## SET OF TASKS:
• A. According to the text on the physics of foil, which of the three modes of heat transfer is the primary one?
• B. Write a continuation of the text on the physics of foil, beginning after its final sentence.

## EXCERPT:
The Physics of Foil
There are three modes of heat transfer: conduction, convection, and radiation (infrared). Of the three, radiation is the primary mode; conduction and convection are secondary and come into play only as matter interrupts or interferes with radiant heat transfer. As matter absorbs radiant energy, it is heated and a gradient temperature develops, which results in molecular motion (conduction in solids) or mass motion (convection in liquids and gas).All substances, including air spaces and building materials (such as wood, glass, plaster and insulation), obey the same laws of nature and transfer heat. Solid materials differ only in the rate of heat transfer, which is mainly affected by differences in density, weight, shape, permeability and molecular structure. Materials which transfer heat slowly can be said to RESIST heat flow.
Direction of heat transfer is an important consideration. Heat is radiated and conducted in all directions, but convected primarily upward. The figure below shows modes of heat loss by houses. In all cases, radiation is the dominant mode.
Conduction
Conduction is direct heat flow through matter (molecular motion). It results from actual physical contact of one part of the same body with another part, or of one body with another. For instance, if one end of an iron rod is heated, the heat travels by conduction through the metal to the other end; it also travels to the surface and is conducted to the surrounding air, which is another, but less dense, body. An example of conduction through contact between two solids is a cooking pot on the solid surface of a hot stove. The greatest flow of heat possible between materials is where there is a direct conduction between solids. Heat is always conducted from warm to cold, never from cold to warm, and always moves via the shortest and easiest route.
In general, the denser a substance, the better conductor it is. Solid rock, glass and aluminum-being very dense-are good conductors of heat. Reduce their density by mixing air into the mass, and their conductivity is reduced. Because air has low density, the percentage of heat transferred by conduction through air is comparatively small. Two thin sheets of aluminum foil with about one inch of air space in between weigh less than one ounce per square foot. The ratio is approximately 1 of mass to 100 of air, most important in reducing heat flow by conduction. The less dense the mass, the less will be the flow of heat by conduction.

## DATA EXTRACT:
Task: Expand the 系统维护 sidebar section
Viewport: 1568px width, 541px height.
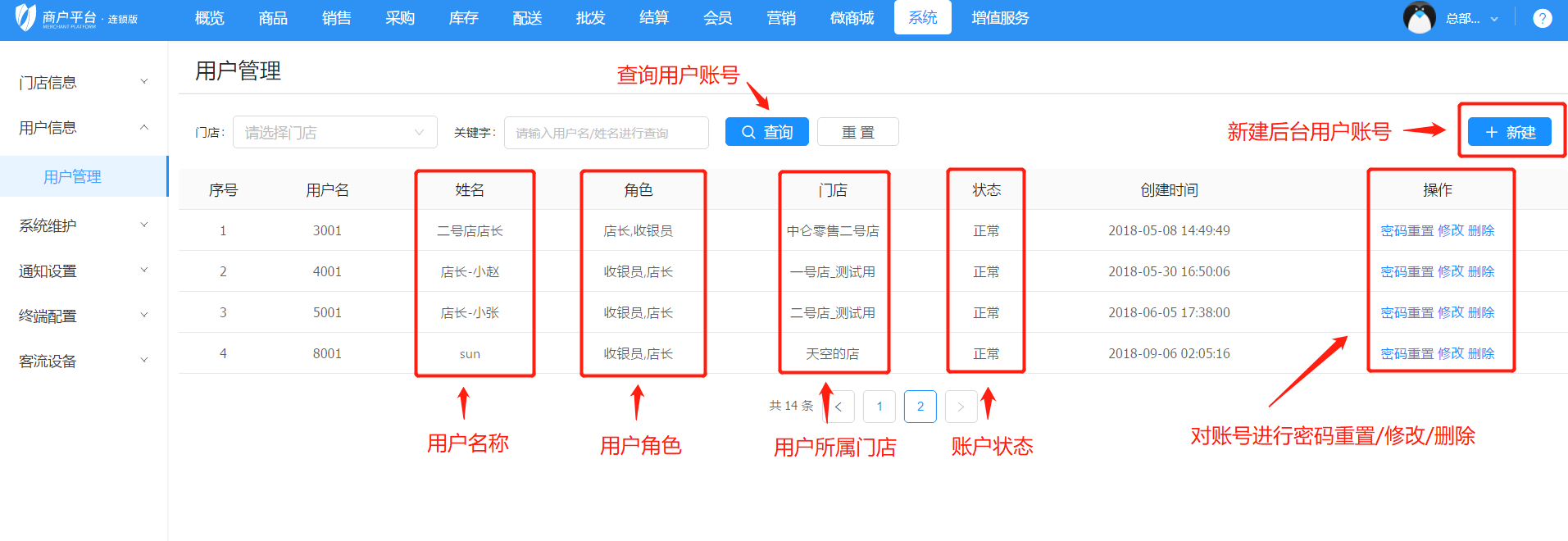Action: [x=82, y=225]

...

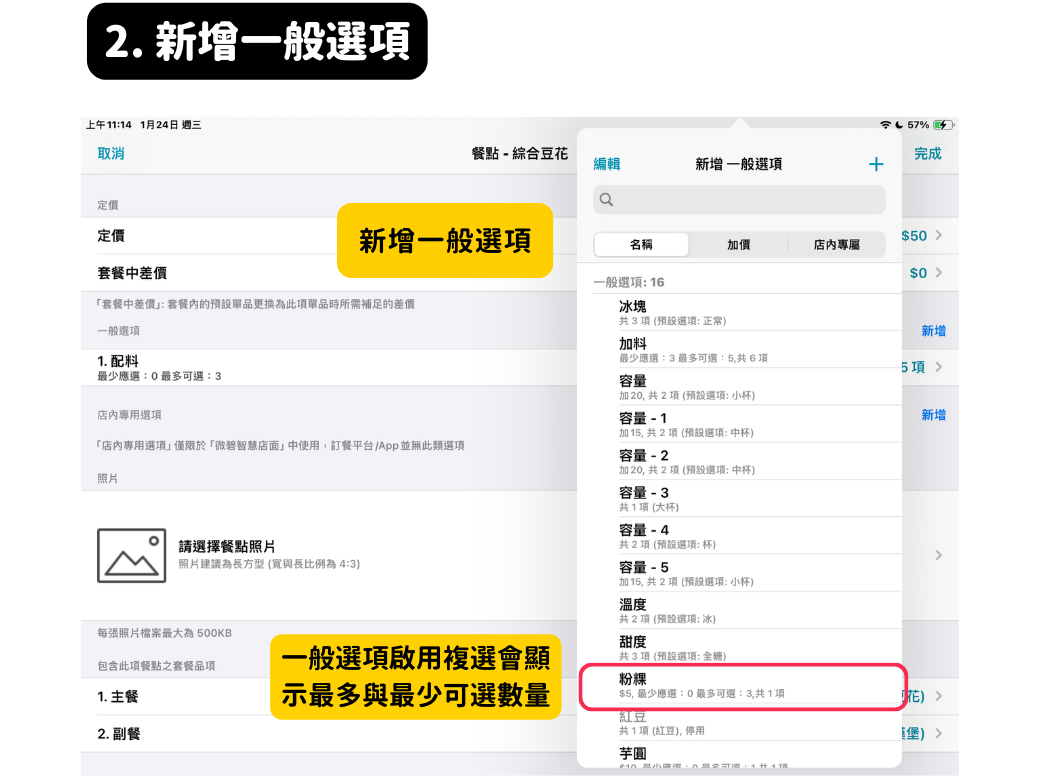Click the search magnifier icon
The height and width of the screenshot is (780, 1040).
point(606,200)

## ANSWERS TO THE TASKS:
• A. Radiation (infrared) is the primary mode of heat transfer.

• B.
Convection
Convection is the transport of heat within a gas or liquid, caused by the actual flow of the material itself (mass motion). In building spaces, natural convection heat flow is largely upward, somewhat sideways, not downward. This is called “free convection.” For instance, a warm stove, person, floor, wall, etc., loses heat by conduction to the colder air in contact with it. This added heat activates (warms) the molecules of the air which expand, becoming less dense, and rise. Cooler, heavier air rushes in from the side and below to replace it. The popular expression “hot air rises” is exemplified by smoke rising from a chimney or a cigarette. The motion is turbulently upward, with a component of sideways motion. Convection may also be mechanically induced, as by a fan. This is called “forced convection.”
Radiation
Radiation is the transmission of electromagnetic rays through space. Radiation, like radio waves, is invisible. Infrared rays occur between light and radar waves (between the 3-15-micron portion of the spectrum). Henceforth, when we speak of radiation, we refer only to infrared rays. Each material that has a temperature above absolute zero (-459-7 F.) Emits infrared radiation, including the sun, icebergs, stoves or radiators, humans, animals, furniture, ceilings, walls, floors, etc.
All objects radiate infrared rays from their surfaces in all directions, in a straight line, until they are reflected or absorbed by another object. Traveling at the speed of light, these rays are invisible, and they have no temperature, only energy. Heating an object excites the surface molecules, causing them to give off infrared radiation. When these infrared rays strike the surface of another object, the rays are absorbed and only then is heat produced in the object. This heat spreads throughout the mass by conduction. The heated object then transmits infrared rays from exposed surfaces by radiation if these surfaces are exposed directly to an air space.
The amount of radiation emitted is a function of the emissivity factor of the source’s surface. Emissivity is the rate at which radiation (emission) is given off. Absorption of radiation by an object is proportional to the absorptivity factor of its surface which is reciprocal of its emissivity.
Although two objects may be identical, if the surface of one were covered with a material of 90% emissivity, and the surface of the other with a material of 5% emissivity, the result would be a drastic difference in the rate of radiation flow from these two objects. This is demonstrated by comparison of four identical, equally heated iron radiators covered with different materials. Paint one with aluminum paint and another with ordinary enamel. Cover the third with asbestos and the fourth with aluminum foil. Although all have the same temperature, the one covered with aluminum foil would radiate the least (lowest [5%] emissivity). The radiators covered with ordinary paint or asbestos would radiate most because they have the highest emissivity (even higher than the original iron). Painting over the aluminum paint or foil with ordinary paint changes the surface to 90% emissivity.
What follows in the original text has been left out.